_Set task_. Copy out each line of the listing below word for word.

__________

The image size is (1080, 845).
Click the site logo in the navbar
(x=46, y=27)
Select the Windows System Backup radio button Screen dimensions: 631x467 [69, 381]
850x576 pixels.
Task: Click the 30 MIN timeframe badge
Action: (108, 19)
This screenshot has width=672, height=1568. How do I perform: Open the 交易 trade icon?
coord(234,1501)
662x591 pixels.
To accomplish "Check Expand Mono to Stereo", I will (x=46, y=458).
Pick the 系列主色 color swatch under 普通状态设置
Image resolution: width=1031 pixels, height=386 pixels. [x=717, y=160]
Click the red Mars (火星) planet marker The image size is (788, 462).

__________

_Output of the exercise_.
The image size is (1080, 845).
Click the site logo in the navbar
(x=46, y=27)
Select the Windows System Backup radio button Screen dimensions: 631x467 [69, 381]
850x576 pixels.
Task: Click the 30 MIN timeframe badge
Action: (108, 19)
This screenshot has width=672, height=1568. How do I perform: Open the 交易 trade icon?
coord(234,1501)
662x591 pixels.
To accomplish "Check Expand Mono to Stereo", I will (x=46, y=458).
Pick the 系列主色 color swatch under 普通状态设置
Image resolution: width=1031 pixels, height=386 pixels. [x=717, y=160]
Click the red Mars (火星) planet marker The image size is (788, 462).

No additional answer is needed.